Background: Much of what is known about human monocytic ehrlichiosis (HME) is based upon studies with adult patients.
Purpose: To review our experience with HME to better understand the epidemiology, clinical manifestations, and outcome of this disease in children.
Methods: Demographic, clinical, and laboratory data were gathered after review of the medical records of patients identified with HME.

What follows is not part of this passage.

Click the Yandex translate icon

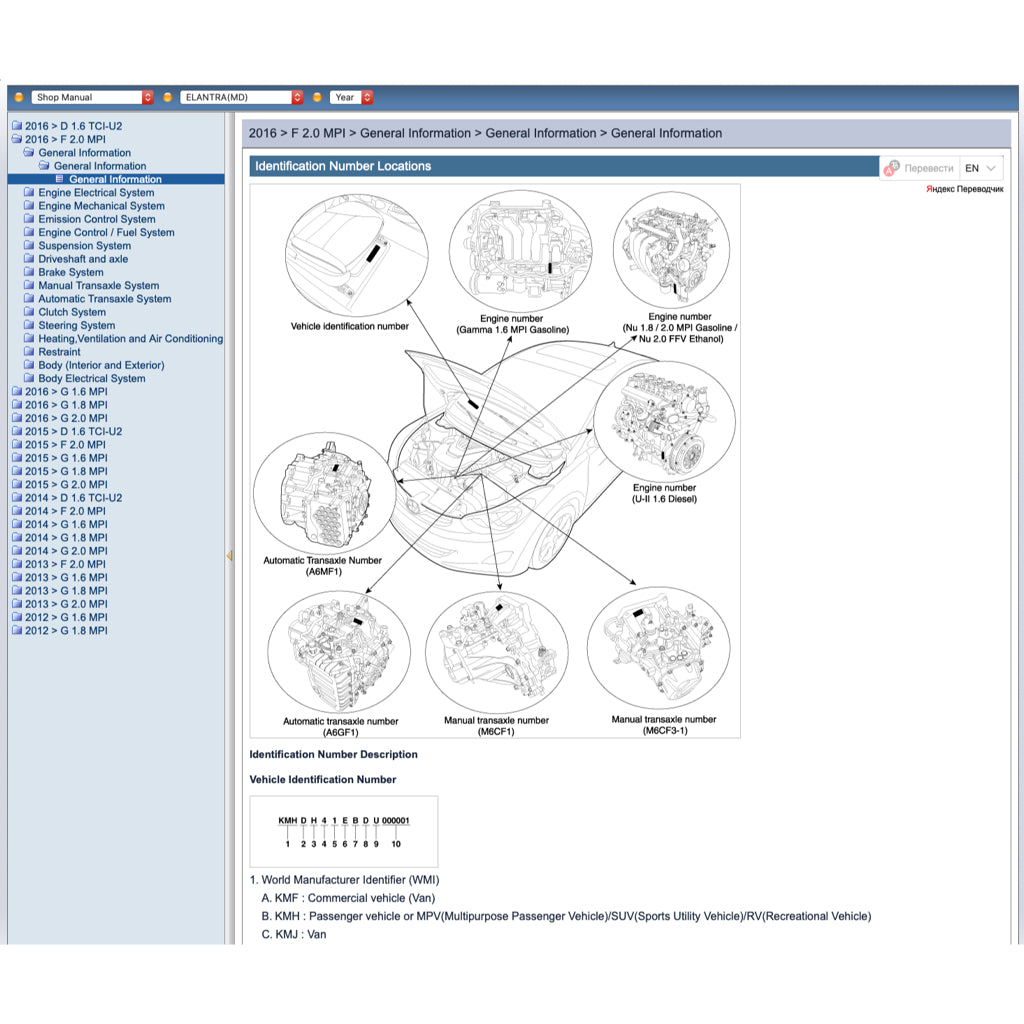coord(891,168)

Results: Twelve patients with an median age of 7.4 years (range, 7 months to 13.7 years) were identified with HME; 10 were white, 7 were male, and 10 were from hometowns of <800 people. Eight patients presented from May through July, and 8 had a history of tick bites. Symptoms demonstrated by the patients during their illness included fever (100%), rash (67%), myalgias (58%), and vomiting, diarrhea, and headache (25%). On presentation, patients demonstrated thrombocytopenia (92%), elevated liver function tests (91%), lymphopenia (75%), hyponatremia (67%), leukopenia (58%), and anemia (42%) on the initial laboratory examination. Four patients presented in shock and 3 required blood pressure support and mechanical ventilation for a median of 10 days (8 to 37 days). These complicated patients required longer hospitalization (19.5 days vs 5. 5 days) and attained higher blood urea nitrogen levels (42.5 mg/dL vs 10 mg/dL) than the patients not presenting with shock. Morbidity associated with HME patients included a decrease in cognitive and neurologic performance.
Conclusions: More information and long-term follow-up is required to understand the full spectrum of disease and morbidity associated with HME in children.